(About this exercise):
When you have gone through the entries below, state how many lines include the word "calendar" and write nothing else.

[Collected data]

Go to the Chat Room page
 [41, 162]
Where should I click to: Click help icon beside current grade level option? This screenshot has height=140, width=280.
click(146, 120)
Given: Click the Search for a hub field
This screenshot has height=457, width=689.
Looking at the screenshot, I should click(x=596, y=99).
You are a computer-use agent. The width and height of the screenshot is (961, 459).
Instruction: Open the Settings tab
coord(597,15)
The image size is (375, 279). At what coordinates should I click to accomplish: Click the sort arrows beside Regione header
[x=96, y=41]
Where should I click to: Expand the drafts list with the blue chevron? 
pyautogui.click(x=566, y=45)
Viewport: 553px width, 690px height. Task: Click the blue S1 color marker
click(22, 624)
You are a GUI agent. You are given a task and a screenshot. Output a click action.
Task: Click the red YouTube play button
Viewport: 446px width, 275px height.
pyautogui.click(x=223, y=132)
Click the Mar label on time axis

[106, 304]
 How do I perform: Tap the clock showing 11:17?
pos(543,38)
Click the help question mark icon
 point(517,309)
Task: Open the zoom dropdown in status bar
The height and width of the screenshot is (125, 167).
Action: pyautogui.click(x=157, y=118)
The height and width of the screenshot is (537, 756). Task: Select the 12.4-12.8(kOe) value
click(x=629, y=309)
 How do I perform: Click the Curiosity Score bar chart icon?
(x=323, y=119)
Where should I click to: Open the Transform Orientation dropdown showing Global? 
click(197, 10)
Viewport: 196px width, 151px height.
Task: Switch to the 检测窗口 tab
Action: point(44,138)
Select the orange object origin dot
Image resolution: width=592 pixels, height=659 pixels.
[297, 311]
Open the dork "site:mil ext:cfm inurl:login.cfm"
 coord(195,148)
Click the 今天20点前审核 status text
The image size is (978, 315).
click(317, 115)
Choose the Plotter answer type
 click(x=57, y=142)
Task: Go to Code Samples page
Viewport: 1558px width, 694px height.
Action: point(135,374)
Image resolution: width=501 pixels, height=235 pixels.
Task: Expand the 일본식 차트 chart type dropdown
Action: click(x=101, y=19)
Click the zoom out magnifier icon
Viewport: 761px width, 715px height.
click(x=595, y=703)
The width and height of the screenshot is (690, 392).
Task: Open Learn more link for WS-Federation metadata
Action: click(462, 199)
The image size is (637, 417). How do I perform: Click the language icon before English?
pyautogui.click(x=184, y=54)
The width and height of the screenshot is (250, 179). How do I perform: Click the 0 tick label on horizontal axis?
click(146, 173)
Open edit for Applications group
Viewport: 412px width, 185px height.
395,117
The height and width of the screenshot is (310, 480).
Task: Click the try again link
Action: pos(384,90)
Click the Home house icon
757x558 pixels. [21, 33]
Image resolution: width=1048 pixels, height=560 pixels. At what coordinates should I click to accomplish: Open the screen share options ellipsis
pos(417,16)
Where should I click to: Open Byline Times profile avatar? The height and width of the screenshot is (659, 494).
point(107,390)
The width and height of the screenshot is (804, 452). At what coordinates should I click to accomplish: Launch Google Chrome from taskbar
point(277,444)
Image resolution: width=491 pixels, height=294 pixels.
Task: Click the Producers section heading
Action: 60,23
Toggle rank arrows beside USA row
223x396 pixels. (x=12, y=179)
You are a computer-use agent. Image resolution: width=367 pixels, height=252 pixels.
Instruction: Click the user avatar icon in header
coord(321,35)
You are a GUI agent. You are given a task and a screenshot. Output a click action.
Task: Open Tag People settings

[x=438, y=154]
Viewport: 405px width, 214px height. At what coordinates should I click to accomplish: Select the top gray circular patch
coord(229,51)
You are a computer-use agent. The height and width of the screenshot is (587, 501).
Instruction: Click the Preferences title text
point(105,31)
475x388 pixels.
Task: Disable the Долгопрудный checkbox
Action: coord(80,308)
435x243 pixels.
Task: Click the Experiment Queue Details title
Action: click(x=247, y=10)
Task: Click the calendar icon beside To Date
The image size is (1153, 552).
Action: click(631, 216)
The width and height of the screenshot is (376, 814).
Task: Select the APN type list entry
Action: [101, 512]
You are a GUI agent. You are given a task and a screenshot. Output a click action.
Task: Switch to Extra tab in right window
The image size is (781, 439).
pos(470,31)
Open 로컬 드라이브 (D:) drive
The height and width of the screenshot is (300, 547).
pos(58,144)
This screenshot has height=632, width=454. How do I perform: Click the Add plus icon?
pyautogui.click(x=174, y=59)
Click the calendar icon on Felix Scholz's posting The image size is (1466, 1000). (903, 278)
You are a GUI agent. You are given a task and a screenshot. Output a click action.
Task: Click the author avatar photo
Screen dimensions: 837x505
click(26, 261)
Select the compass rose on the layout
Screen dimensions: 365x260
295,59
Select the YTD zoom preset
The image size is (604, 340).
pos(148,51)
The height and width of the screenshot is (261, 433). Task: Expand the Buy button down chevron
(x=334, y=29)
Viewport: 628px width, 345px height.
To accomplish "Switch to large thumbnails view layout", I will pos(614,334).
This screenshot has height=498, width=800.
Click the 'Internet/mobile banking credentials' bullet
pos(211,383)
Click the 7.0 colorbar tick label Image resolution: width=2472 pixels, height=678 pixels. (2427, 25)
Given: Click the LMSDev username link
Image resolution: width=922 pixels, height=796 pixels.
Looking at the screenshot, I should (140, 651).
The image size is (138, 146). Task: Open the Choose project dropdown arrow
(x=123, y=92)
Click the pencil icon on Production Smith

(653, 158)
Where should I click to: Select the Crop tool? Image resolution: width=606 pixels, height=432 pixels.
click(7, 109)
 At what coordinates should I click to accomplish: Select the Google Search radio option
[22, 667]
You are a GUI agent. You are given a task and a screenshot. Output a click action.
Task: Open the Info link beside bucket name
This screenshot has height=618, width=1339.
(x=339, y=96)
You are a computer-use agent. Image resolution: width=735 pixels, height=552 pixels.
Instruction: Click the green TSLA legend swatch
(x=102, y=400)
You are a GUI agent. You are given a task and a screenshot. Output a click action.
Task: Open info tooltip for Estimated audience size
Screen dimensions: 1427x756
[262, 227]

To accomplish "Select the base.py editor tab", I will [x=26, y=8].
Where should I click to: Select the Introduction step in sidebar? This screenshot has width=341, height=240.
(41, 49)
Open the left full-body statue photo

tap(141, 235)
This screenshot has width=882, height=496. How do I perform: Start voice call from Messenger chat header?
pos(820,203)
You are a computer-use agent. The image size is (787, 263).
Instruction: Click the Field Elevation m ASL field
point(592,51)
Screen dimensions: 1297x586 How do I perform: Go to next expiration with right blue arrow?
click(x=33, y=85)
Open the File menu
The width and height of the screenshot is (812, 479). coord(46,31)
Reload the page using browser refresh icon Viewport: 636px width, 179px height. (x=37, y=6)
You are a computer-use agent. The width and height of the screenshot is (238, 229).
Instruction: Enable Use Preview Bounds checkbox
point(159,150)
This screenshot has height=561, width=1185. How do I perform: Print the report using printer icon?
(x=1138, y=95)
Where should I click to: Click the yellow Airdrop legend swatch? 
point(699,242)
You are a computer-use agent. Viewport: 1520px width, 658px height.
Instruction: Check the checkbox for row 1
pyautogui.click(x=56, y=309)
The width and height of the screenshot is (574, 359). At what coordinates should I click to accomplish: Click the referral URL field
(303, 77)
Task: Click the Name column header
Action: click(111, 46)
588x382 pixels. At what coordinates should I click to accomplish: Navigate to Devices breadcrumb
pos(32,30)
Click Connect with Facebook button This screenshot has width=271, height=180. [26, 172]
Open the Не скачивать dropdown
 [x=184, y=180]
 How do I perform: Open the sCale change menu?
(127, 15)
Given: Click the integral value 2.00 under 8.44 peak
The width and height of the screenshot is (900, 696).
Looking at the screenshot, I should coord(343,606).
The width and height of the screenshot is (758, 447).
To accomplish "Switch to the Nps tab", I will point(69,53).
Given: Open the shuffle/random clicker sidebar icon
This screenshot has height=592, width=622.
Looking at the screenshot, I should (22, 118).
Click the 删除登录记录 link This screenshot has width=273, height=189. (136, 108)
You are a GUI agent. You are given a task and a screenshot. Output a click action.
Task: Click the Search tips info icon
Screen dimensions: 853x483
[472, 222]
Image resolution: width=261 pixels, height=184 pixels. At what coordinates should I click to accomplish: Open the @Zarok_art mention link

(Exercise result):
2